▸ Your objective
Only the lines from the one containing "Task: Click the VMware vm logo icon" through the end of the entries should be returned, exactly as they are, with the pictures omitted.

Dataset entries
#####

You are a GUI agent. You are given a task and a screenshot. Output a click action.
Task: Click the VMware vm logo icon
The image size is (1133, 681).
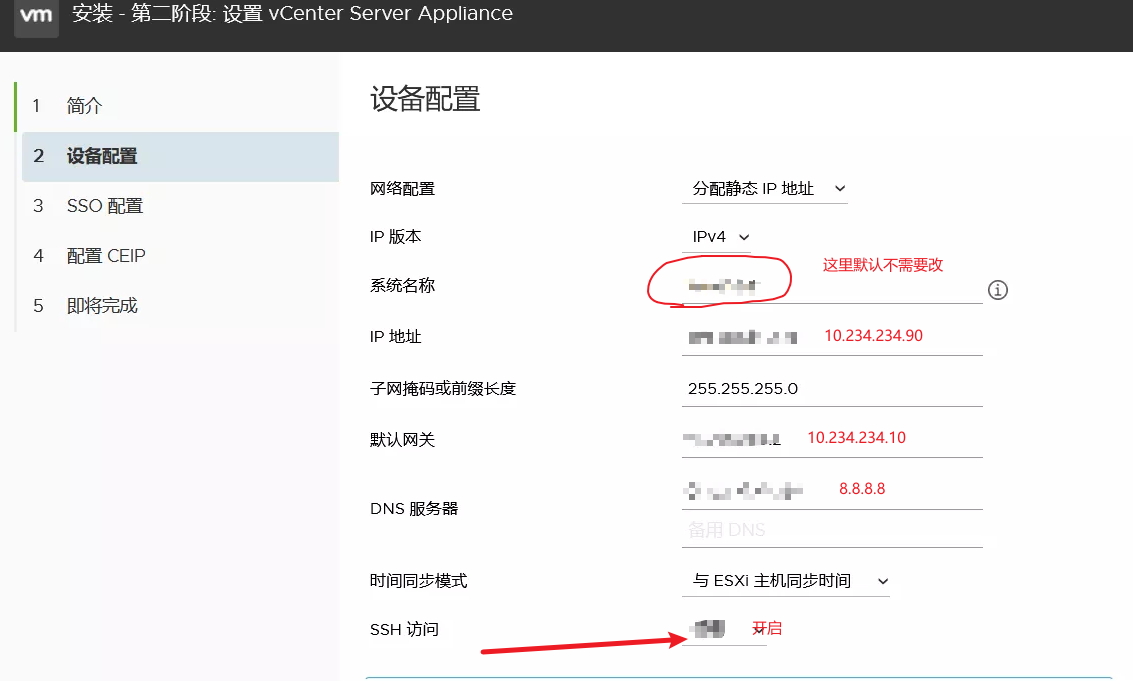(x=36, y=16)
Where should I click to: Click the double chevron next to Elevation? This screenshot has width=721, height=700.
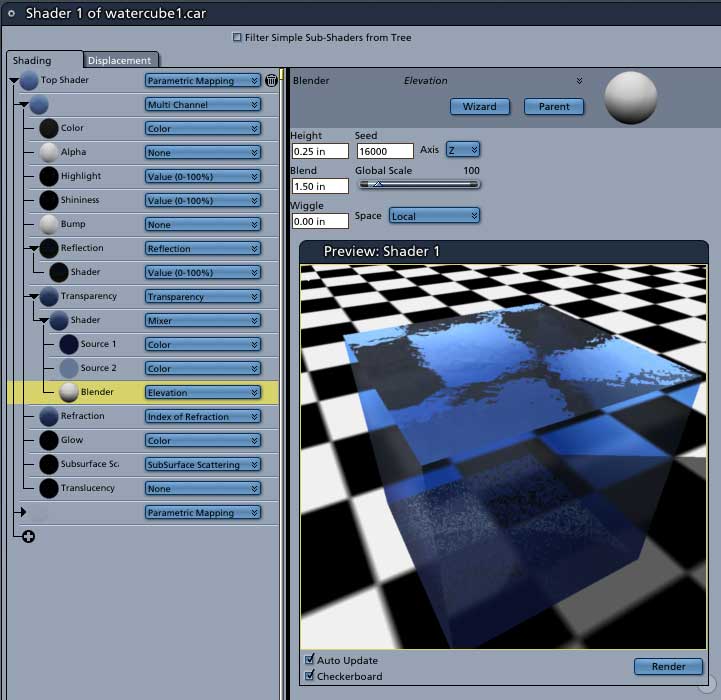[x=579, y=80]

#####

▸ Solution for this problem
Task: Click the VMware vm logo icon
The image size is (1133, 681).
(x=36, y=16)
Where should I click to: Click the double chevron next to Elevation? This screenshot has width=721, height=700.
[x=579, y=80]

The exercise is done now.